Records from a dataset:
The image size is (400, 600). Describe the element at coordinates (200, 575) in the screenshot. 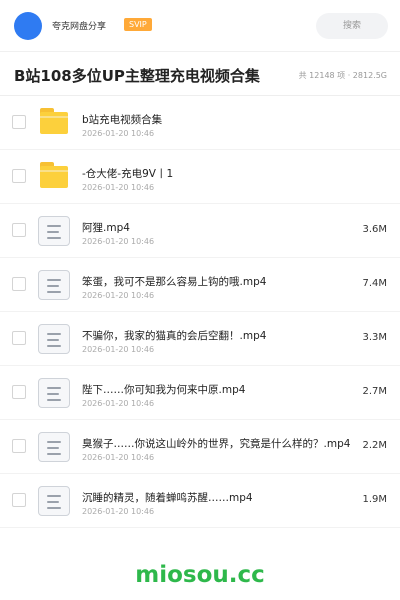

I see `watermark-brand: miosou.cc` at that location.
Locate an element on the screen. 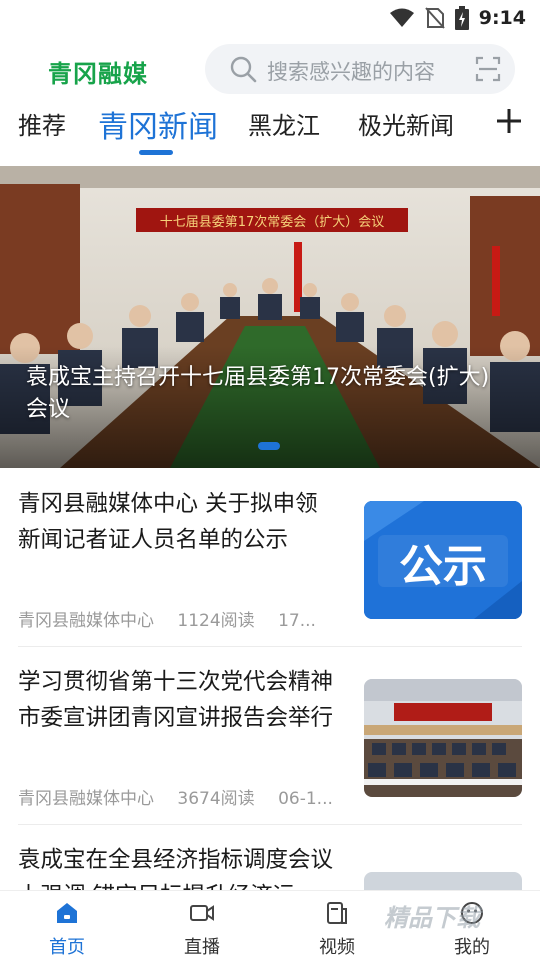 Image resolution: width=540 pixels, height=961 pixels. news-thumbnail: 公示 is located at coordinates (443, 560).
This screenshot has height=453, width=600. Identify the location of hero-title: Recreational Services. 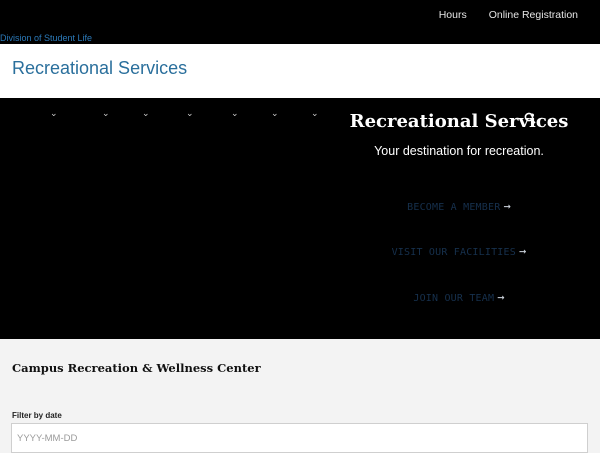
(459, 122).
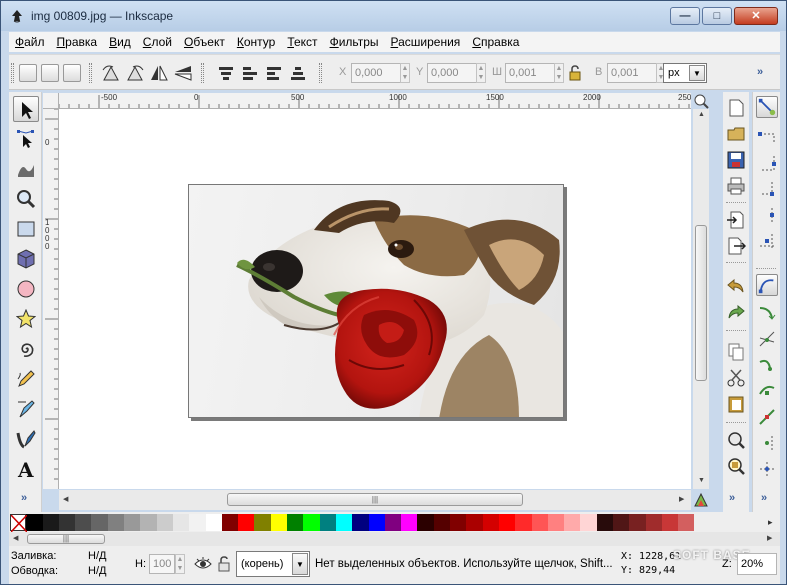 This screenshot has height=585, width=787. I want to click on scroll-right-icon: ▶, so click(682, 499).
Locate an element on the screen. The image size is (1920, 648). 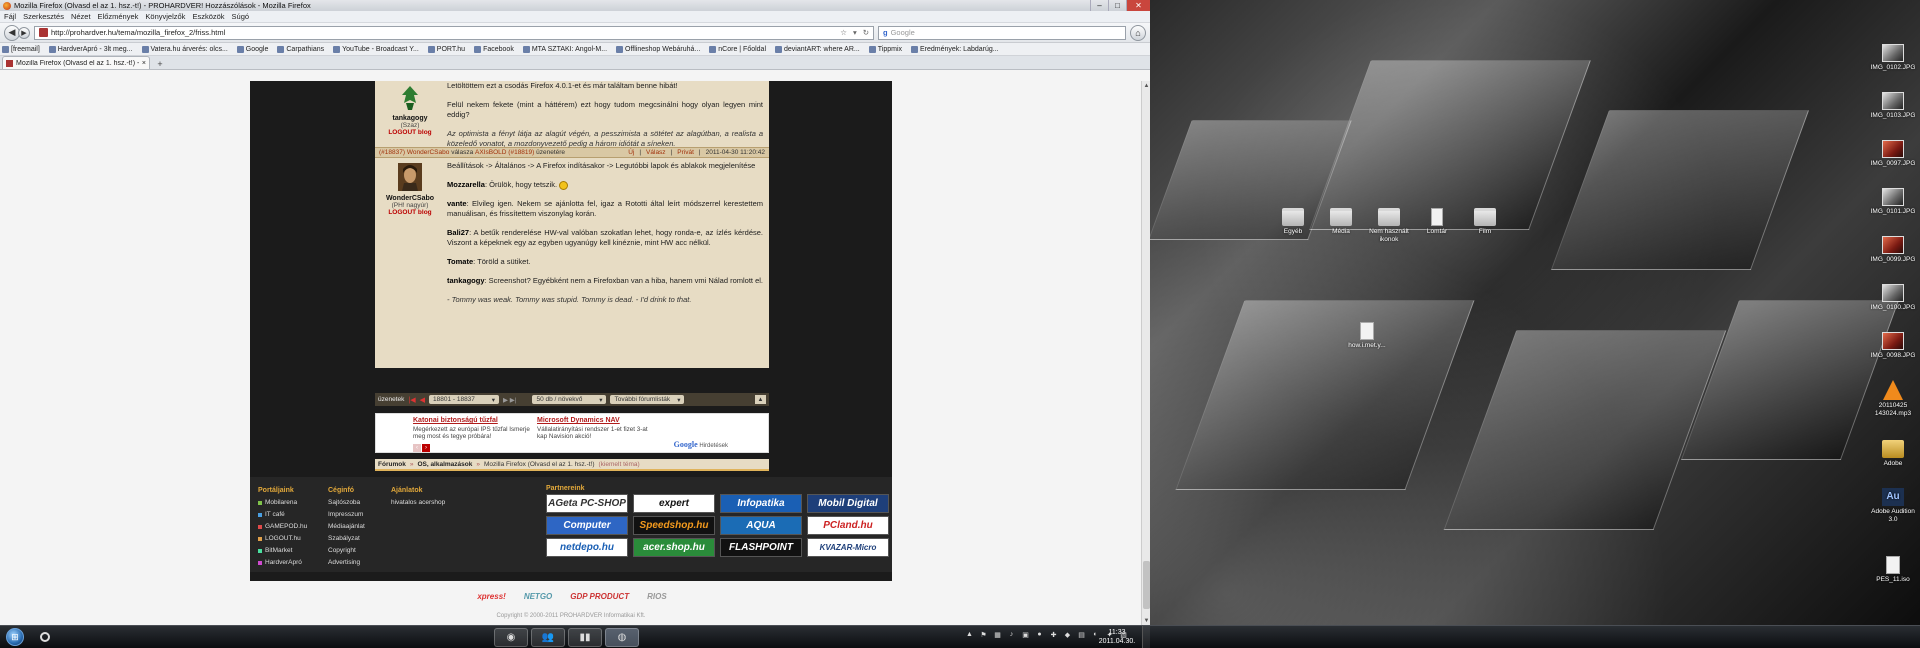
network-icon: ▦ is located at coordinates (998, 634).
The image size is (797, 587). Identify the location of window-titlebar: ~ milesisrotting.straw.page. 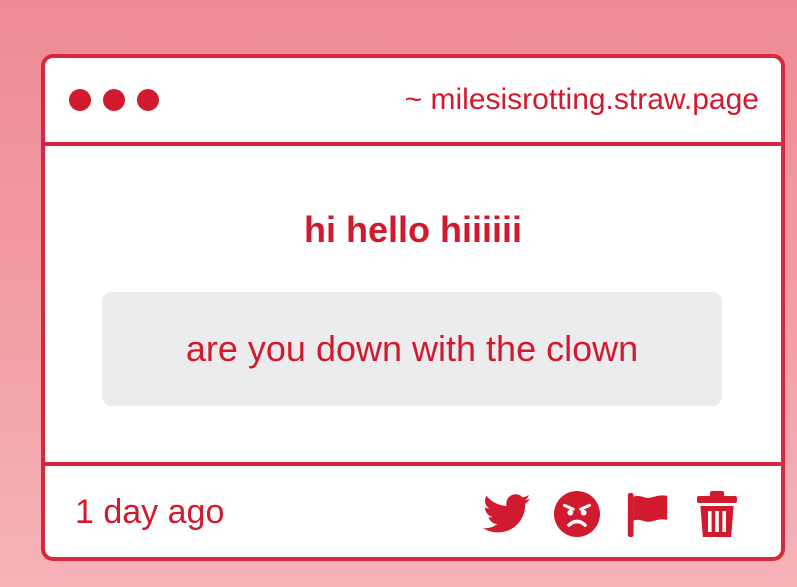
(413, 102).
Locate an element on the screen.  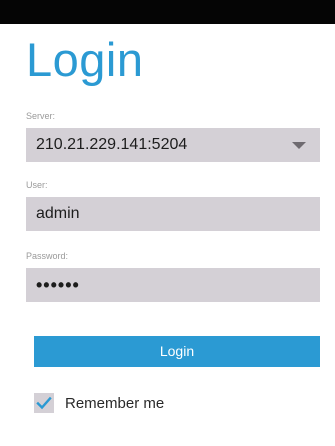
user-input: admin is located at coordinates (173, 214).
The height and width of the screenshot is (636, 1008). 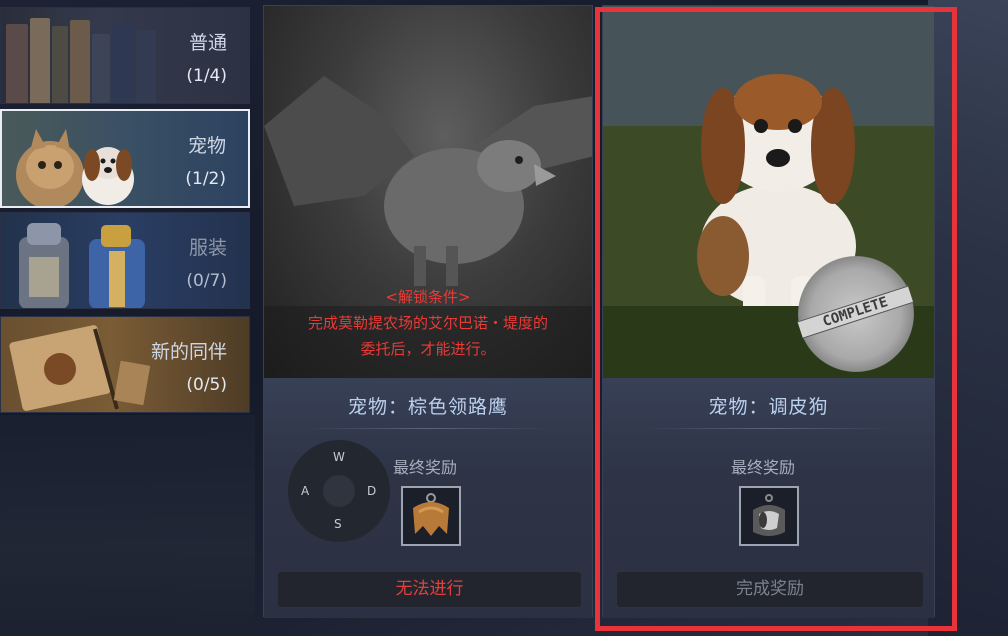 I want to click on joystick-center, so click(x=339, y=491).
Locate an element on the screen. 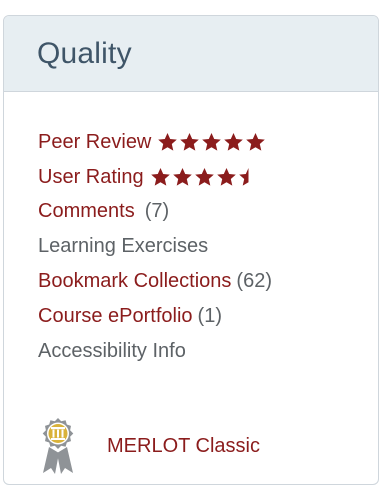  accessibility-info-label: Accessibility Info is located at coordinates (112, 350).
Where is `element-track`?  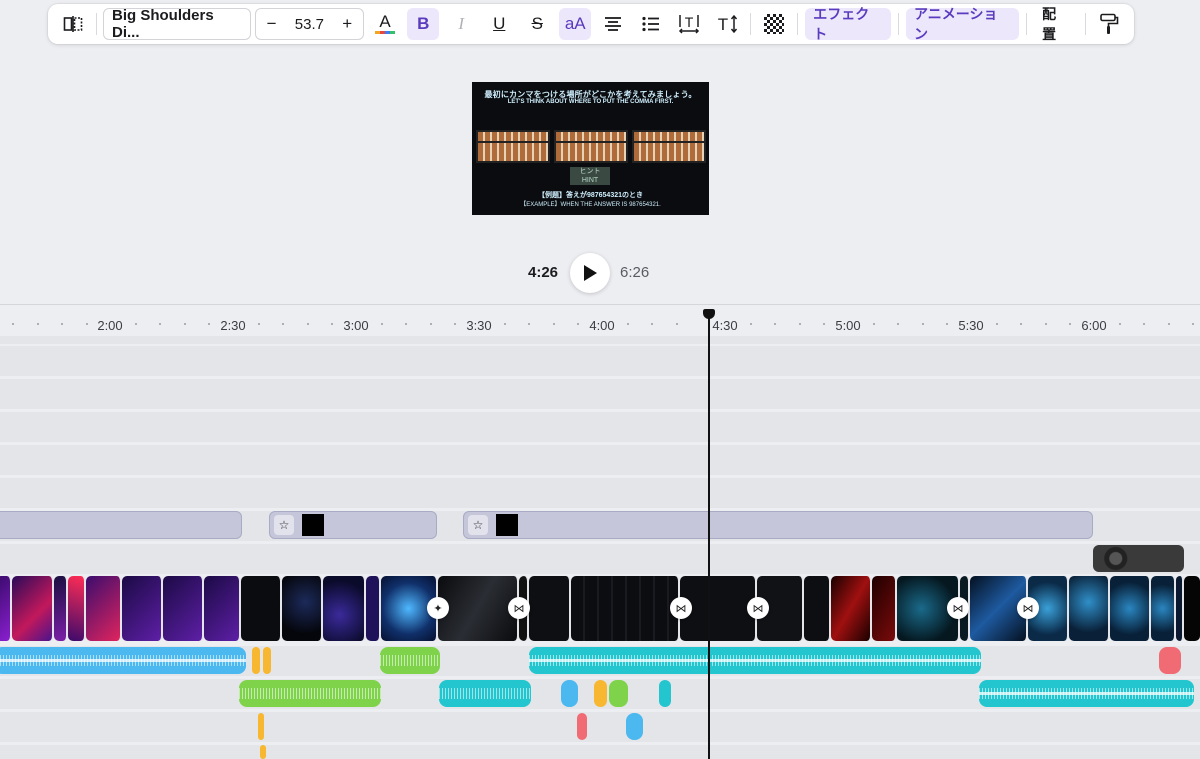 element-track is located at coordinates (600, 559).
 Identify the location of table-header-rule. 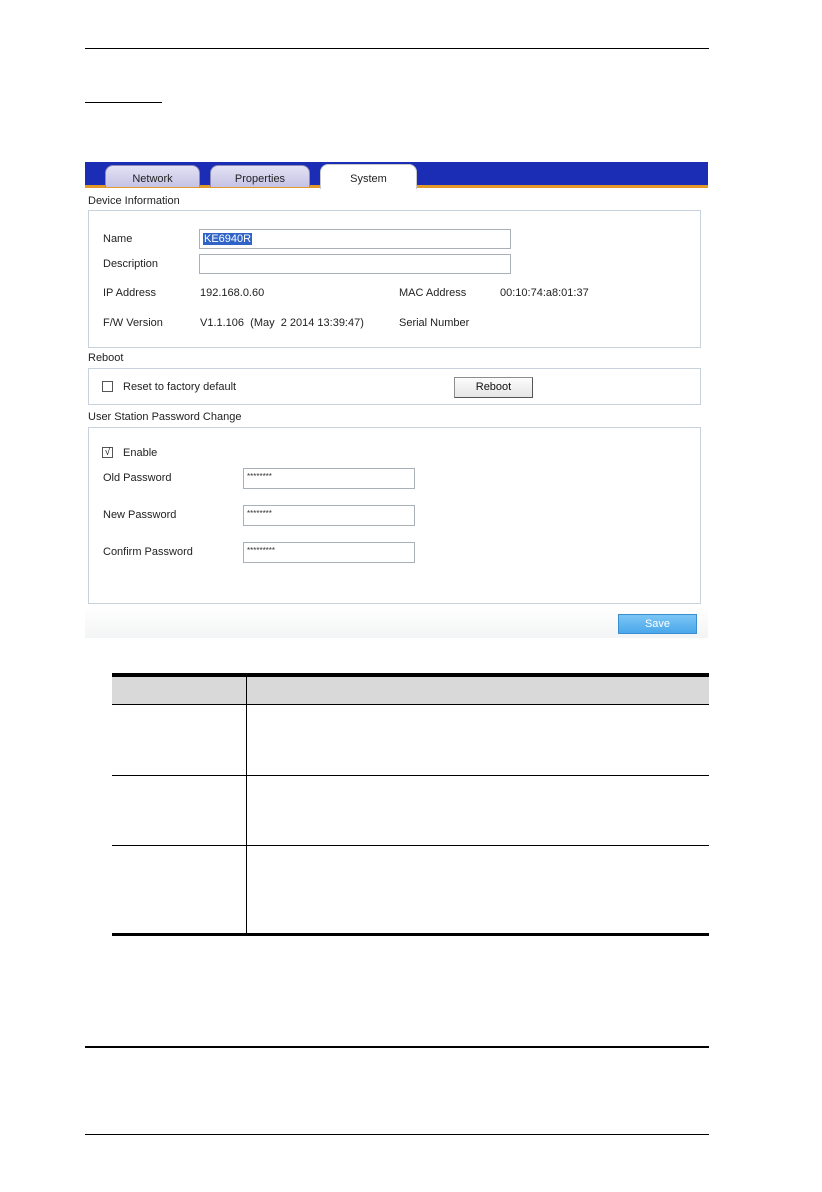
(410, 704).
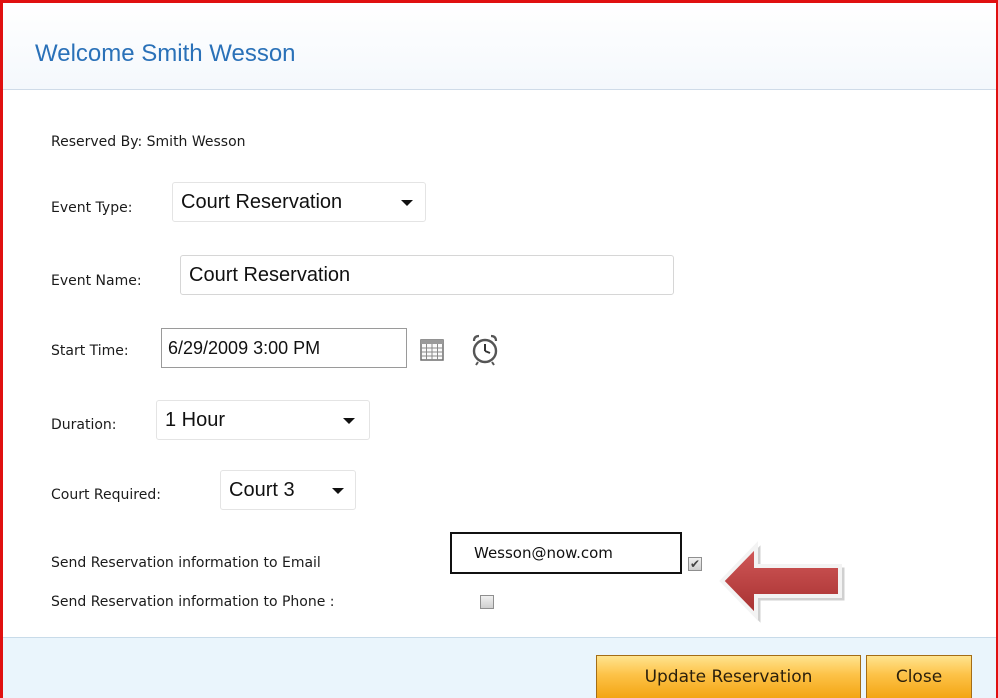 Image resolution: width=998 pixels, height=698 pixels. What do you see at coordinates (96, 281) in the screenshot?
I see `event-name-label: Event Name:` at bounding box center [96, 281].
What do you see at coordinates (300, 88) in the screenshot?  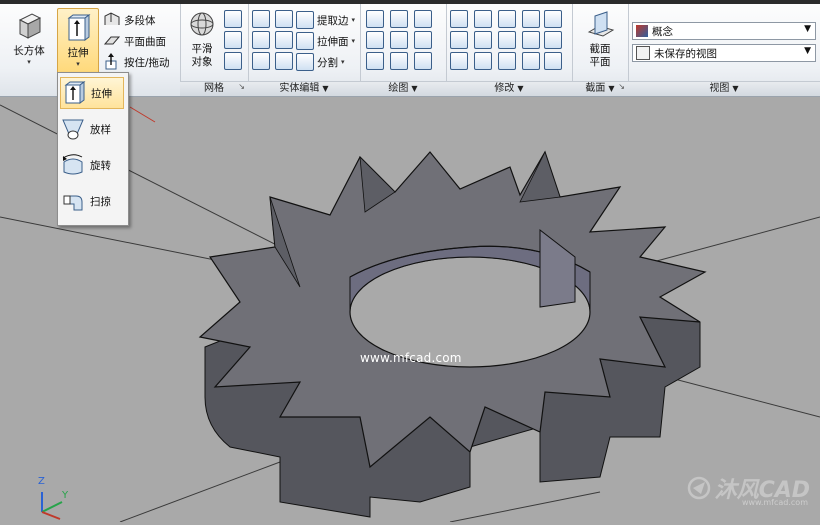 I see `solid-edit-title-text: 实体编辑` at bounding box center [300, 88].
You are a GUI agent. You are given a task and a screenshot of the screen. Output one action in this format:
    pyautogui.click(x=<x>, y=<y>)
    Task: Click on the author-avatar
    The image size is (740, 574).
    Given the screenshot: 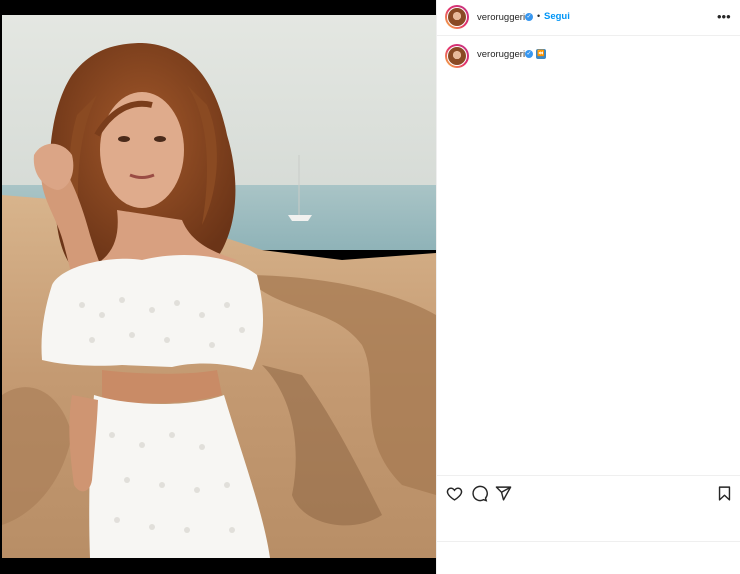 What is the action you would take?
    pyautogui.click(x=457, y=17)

WORK REQUIRED. Copy the records word for word, from the line containing "Locate an element on the screen. The" down to the line containing "user-input: admin is", including both of those lines. Omit the pictures.

TASK SOLUTION.
Locate an element on the screen. The image size is (1920, 648). 
network-icon: ▦ is located at coordinates (998, 634).
The image size is (797, 587). Identify the location of window-titlebar: ~ milesisrotting.straw.page. 
(413, 102).
Locate an element on the screen.  
user-input: admin is located at coordinates (173, 214).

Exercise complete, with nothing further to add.